__PROBLEM STATEMENT__:
In the records, each line holding "agent" must be reported.

__SUPPLIED DATA__:
⁂

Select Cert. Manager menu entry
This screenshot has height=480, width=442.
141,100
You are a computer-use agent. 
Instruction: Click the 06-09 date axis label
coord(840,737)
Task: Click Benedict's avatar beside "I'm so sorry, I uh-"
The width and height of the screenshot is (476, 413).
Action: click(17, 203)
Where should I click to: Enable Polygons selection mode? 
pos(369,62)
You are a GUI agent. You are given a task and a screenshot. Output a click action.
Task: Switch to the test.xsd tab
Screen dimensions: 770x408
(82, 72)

⁂

__EXERCISE OUTPUT__:
You are a computer-use agent. 
You are a GUI agent. You are given a task and a screenshot. Output a click action.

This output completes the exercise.